But where Schindler’s List seems like a slice of history, a glimpse into a world that once was, Munich and Bridge of Spies come off as past events whose echoes are felt even today. When there’s madness all around, how does one keep his sanity and do the right thing, the decent thing – especially when this course of action gets you labelled a Boy Scout, a bleeding-heart liberal? How does one treat a prisoner of war? (Abel to Donovan: “You have men like me working for your country. If they were caught I am sure you’d want them to be treated well.”) To what extent should due process be followed? These questions come up in Bridge of Spies and they’re all around us today. There’s even a nod to how we take our cues from the media. How the papers talk about Donovan is how people treat him.
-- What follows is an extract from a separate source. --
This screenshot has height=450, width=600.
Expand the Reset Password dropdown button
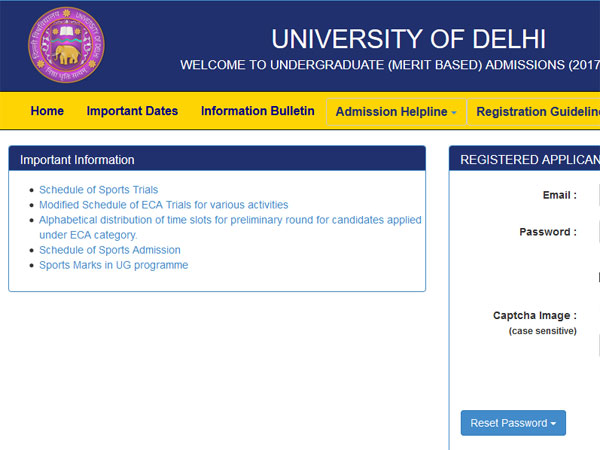point(513,423)
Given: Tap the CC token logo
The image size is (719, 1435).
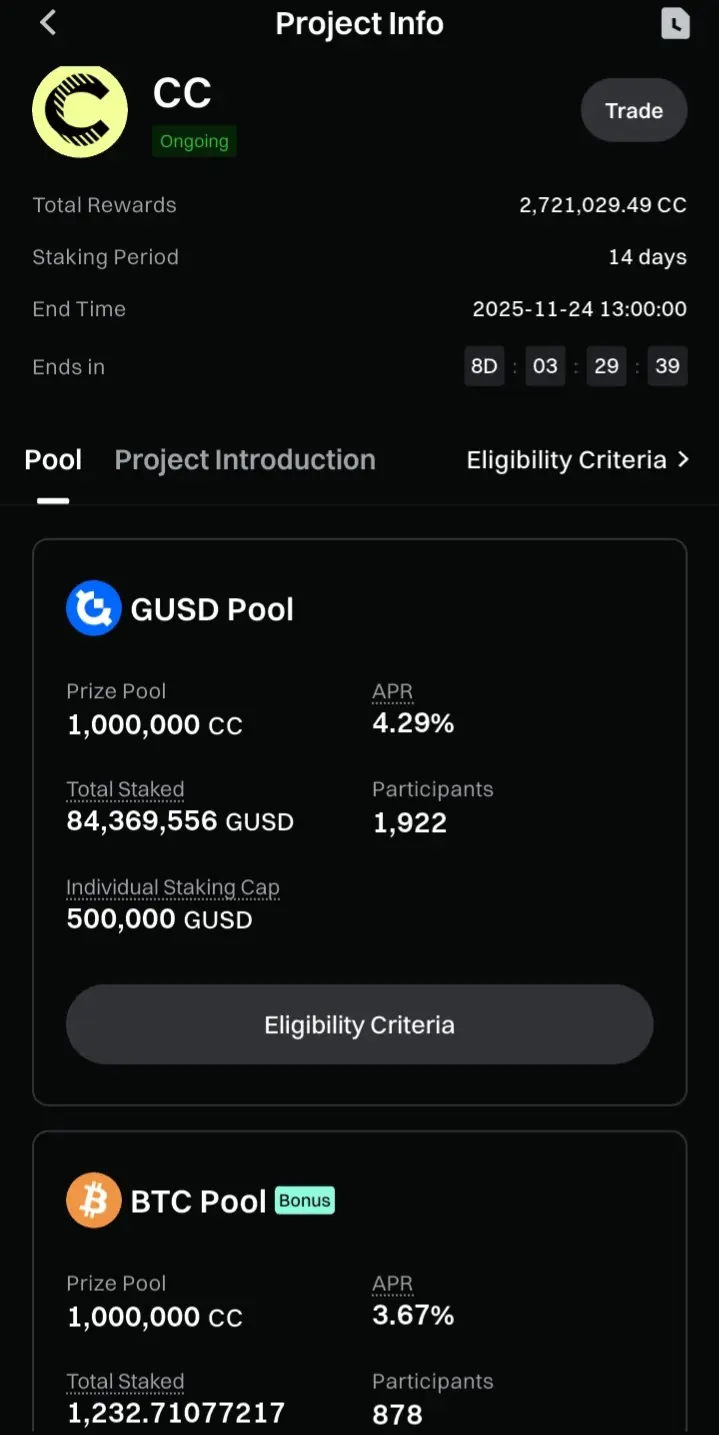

Bridge of Spies tells us that there are two sides to everything. Seen through American eyes, Abel is a Commie rat. There’s a stunning cut – perhaps an editorial decision, perhaps it was written that way – when the judge enters the courtroom and we hear the words “all rise,” but we move to a classroom where children get up and proclaim their allegiance to the American flag. This is the Normal Rockwell picture of life that people like Abel are threatening. And yet, isn’t Abel, from Russia’s viewpoint, a patriot, a hero even? I was reminded of the Alexander-Porus legend – they were enemies who recognised that the other was merely doing what one was doing himself. Had Spielberg made Schindler’s List today, he may have given the monstrous Nazi commandant Amon Goeth (played so chillingly by Ralph Fiennes) a more human face. We’d still have hated him, but maybe we’d have seen that he was a product of his times, like we all are.